For some reason, there are lessons that take a long time to learn – however often an action leads to negative consequences, you just seem bound to repeat it. One lesson I really hope I have now learned is that reading from a script doesn’t work – at least not for me. In the past few years I have tried this in numerous situations:
- giving speeches (such as at the E-Learning Awards a week or so back)
- when presenting a Pecha Kucha (that’s 20 slides each displayed for 20 seconds if you’ve yet to be initiated)
- when recording a screencast (it sounds so much better when improvised)
- when recording a podcast (free-form interviews work much better)
There are good reasons for thinking that reading from a script will work. After all, the best TV presenters do it convincingly. And you can be absolutely sure that you’re going to cover every point clearly. However, reading from a script doesn’t work well in a face-to-face setting because it forces you to lose eye contact with the audience for sustained periods. And even when you’re recording a voice-over it’s really hard not to come over as wooden and rather boring.

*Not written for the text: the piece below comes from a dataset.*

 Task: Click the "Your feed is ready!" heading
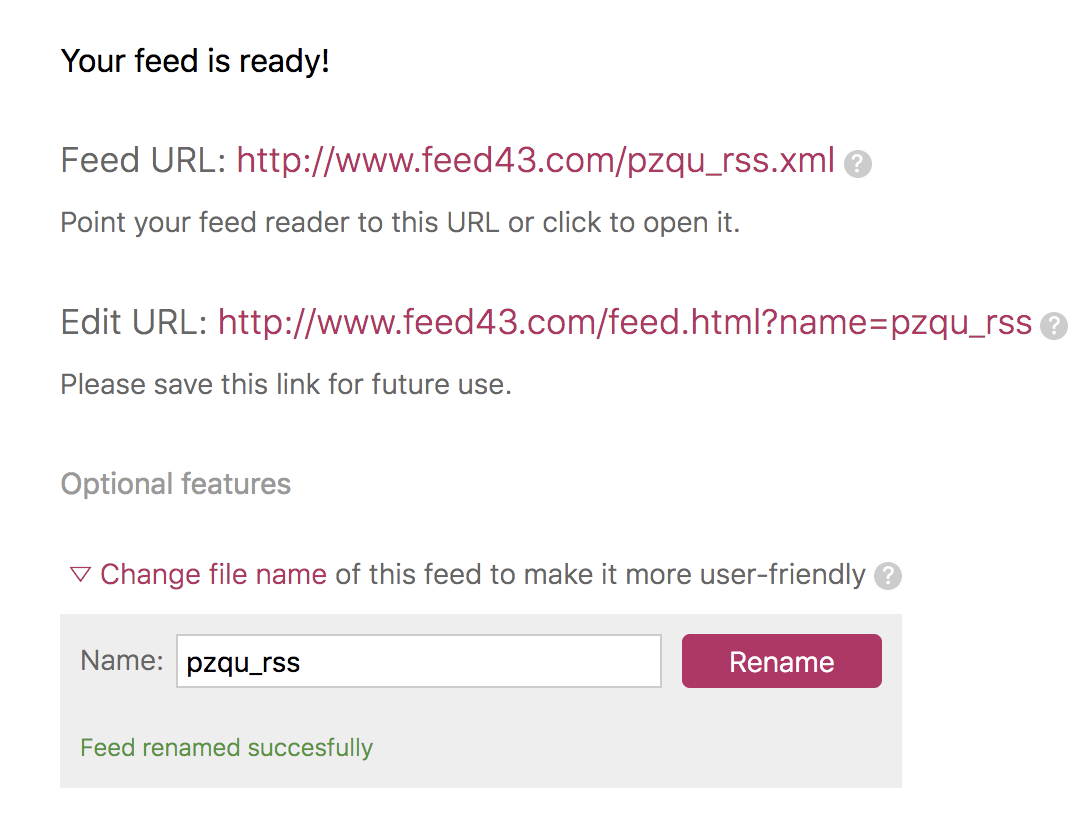pos(195,62)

Can it be made to work? Well, perhaps, but professionals have one of two advantages: either they’ve got the luxury of a teleprompter, which allows them to retain eye contact with the audience or camera; or they’ve rehearsed well enough that they’ve got so familiar with the words that they only need to refer to them periodically. As Mark Twain said,”It usually takes me more than three weeks to prepare a good impromptu speech.”
I’ve made two resolutions. First, to avoid having to use any type of script if at all possible. Far better to trust in your instincts and talk around some key headings. Second, where a tight structure is absolutely essential, make sure I write the words in a form that suits being spoken and not read, and then put in the hard work as actors do and learn your lines.
As a natural speaker, my father is my model here. He would quite happily get up and speak at any occasion. He never prepared and he never had a single note. He just said the right thing without fuss and sat down again. No slides and few jokes, but effortless.